>> BEGIN DATASET RECORDS

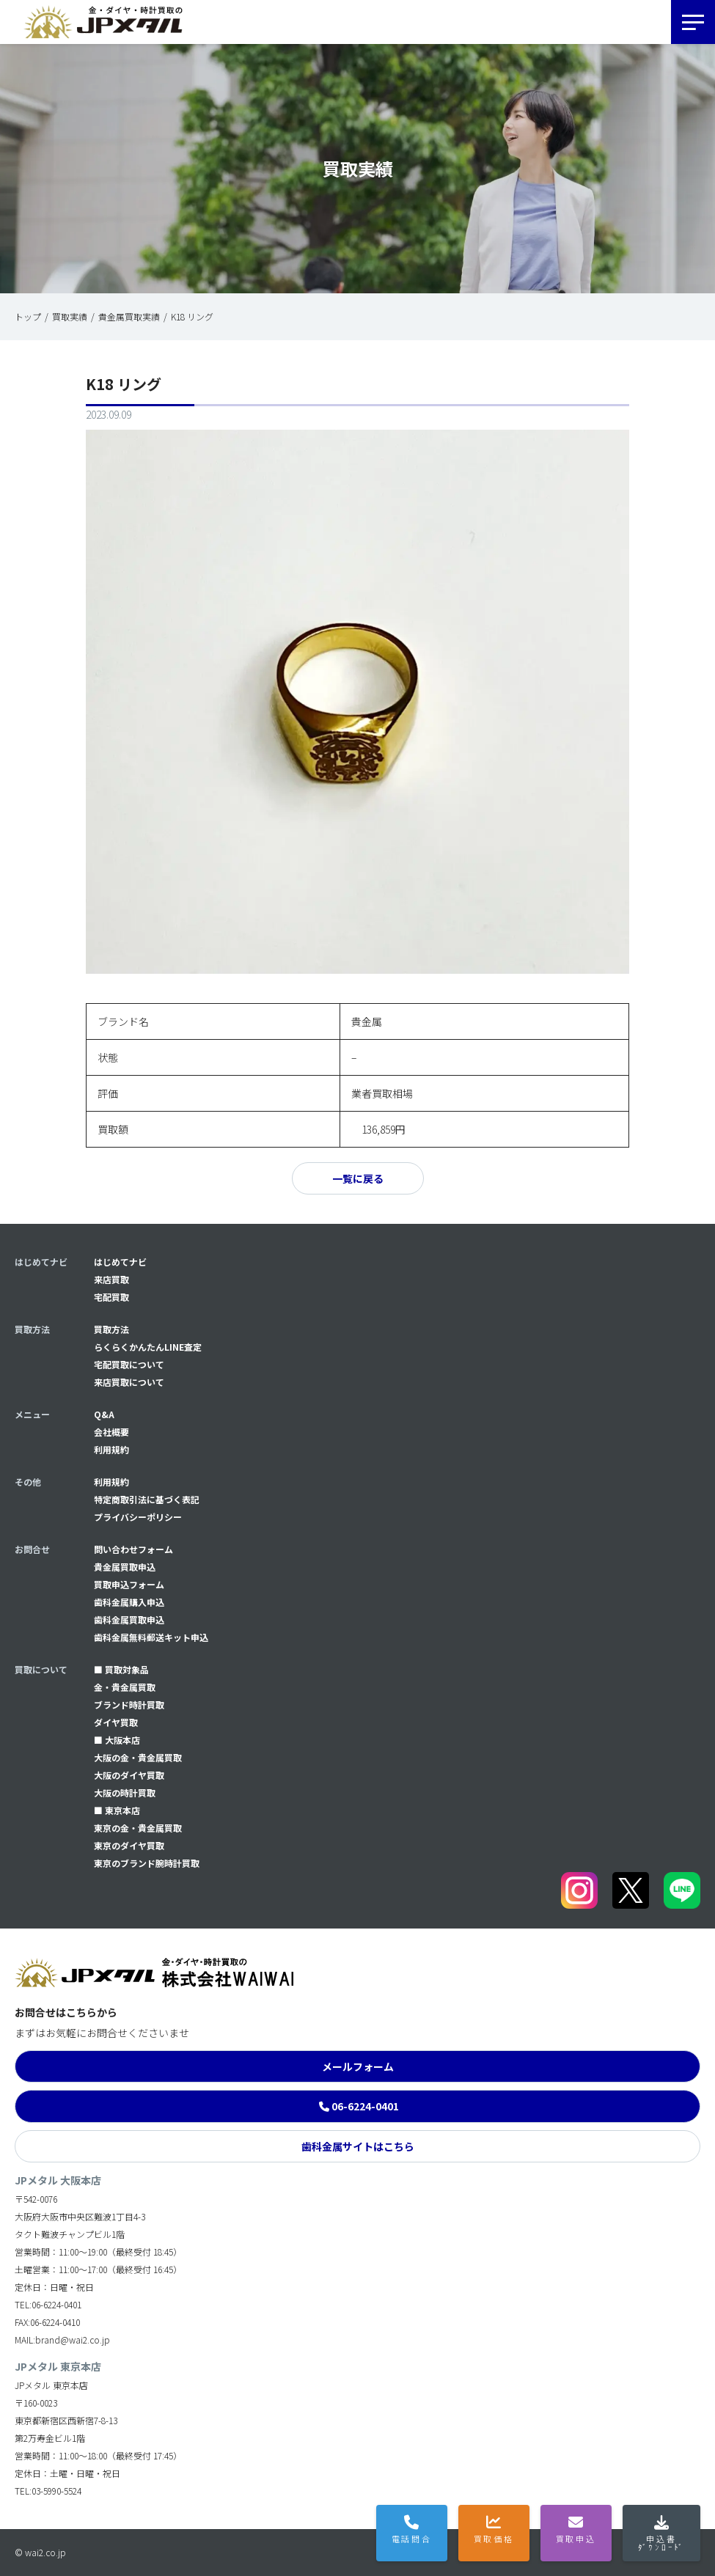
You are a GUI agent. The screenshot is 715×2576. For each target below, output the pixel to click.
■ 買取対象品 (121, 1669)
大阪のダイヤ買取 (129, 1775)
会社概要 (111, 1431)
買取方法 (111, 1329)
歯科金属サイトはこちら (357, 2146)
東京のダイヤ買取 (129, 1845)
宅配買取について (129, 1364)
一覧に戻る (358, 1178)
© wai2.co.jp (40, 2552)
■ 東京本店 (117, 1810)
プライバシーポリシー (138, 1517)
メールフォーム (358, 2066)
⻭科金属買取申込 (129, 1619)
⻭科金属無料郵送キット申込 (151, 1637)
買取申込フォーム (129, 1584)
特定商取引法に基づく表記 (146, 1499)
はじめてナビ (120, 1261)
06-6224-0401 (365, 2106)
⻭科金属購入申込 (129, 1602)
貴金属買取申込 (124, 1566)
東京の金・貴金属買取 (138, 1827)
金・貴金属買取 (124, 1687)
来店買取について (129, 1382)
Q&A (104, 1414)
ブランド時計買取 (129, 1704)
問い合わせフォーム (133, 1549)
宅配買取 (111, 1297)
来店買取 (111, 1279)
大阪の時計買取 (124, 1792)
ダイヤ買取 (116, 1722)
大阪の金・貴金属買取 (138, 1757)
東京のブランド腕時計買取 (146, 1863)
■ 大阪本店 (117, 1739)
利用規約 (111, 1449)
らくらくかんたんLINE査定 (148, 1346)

>> END DATASET RECORDS
>> BEGIN DATASET RECORDS

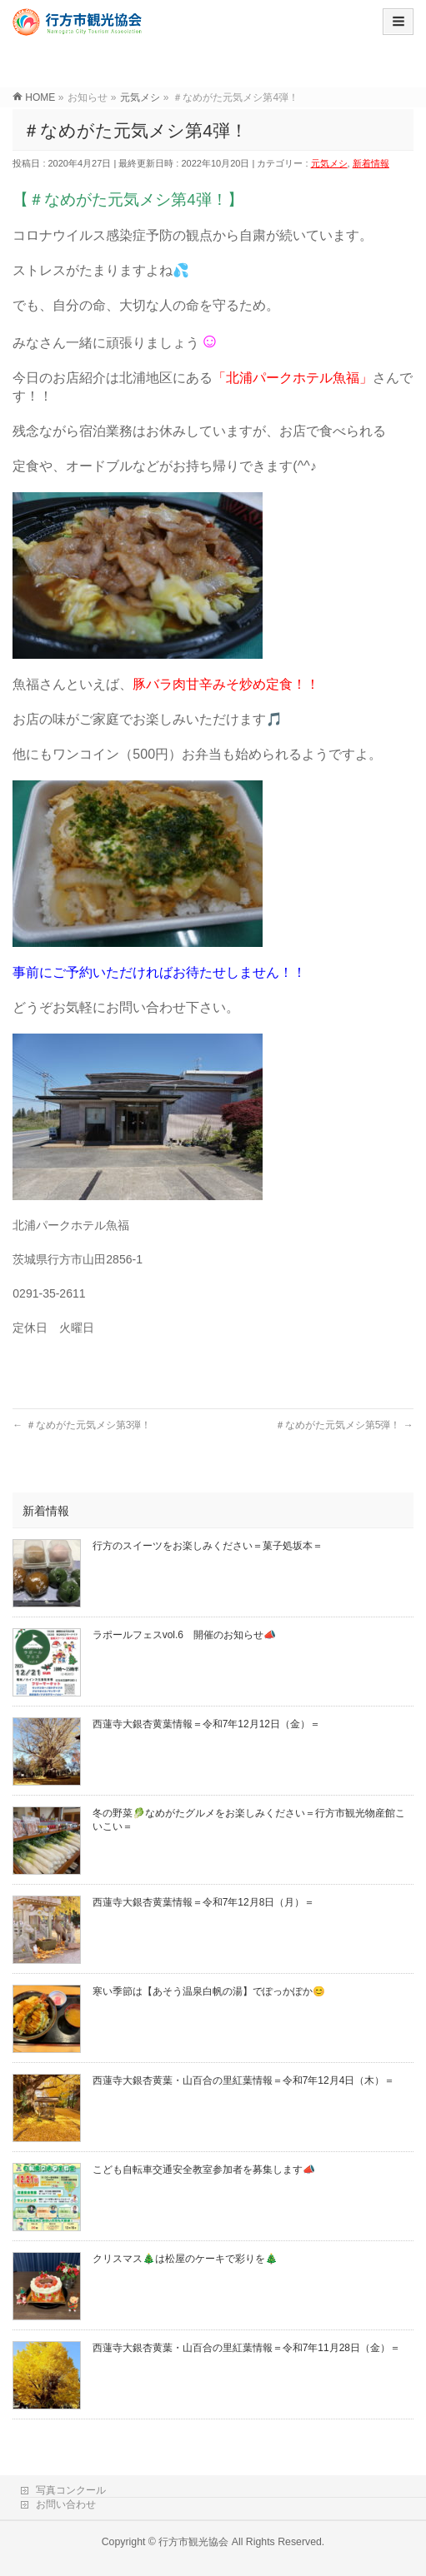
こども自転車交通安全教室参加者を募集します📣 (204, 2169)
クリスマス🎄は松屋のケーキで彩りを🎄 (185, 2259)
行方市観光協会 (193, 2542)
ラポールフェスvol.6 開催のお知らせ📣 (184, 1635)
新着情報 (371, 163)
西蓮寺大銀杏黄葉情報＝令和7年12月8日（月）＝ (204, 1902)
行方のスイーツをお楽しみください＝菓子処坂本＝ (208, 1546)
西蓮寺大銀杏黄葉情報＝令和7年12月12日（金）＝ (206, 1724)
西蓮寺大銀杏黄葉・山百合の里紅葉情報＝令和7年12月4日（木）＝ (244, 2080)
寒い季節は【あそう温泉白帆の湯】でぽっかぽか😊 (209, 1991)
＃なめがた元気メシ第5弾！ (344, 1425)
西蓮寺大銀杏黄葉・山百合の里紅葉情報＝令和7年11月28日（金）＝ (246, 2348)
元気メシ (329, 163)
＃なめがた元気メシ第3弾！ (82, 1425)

>> END DATASET RECORDS

DIRECTIONS: Rewrite the lines of the listing above in the stretch from "06-6224-0401 (365, 2106)" through "利用規約 (111, 1449)", with "申込" replaced by "申し込み" and nothing else changed. Give only those lines.

RESULT FOR THIS TASK:
06-6224-0401 (365, 2106)
⻭科金属購入申し込み (129, 1602)
貴金属買取申し込み (124, 1566)
東京の金・貴金属買取 (138, 1827)
金・貴金属買取 (124, 1687)
来店買取について (129, 1382)
Q&A (104, 1414)
ブランド時計買取 (129, 1704)
問い合わせフォーム (133, 1549)
宅配買取 (111, 1297)
来店買取 (111, 1279)
大阪の時計買取 (124, 1792)
ダイヤ買取 (116, 1722)
大阪の金・貴金属買取 (138, 1757)
東京のブランド腕時計買取 (146, 1863)
■ 大阪本店 (117, 1739)
利用規約 (111, 1449)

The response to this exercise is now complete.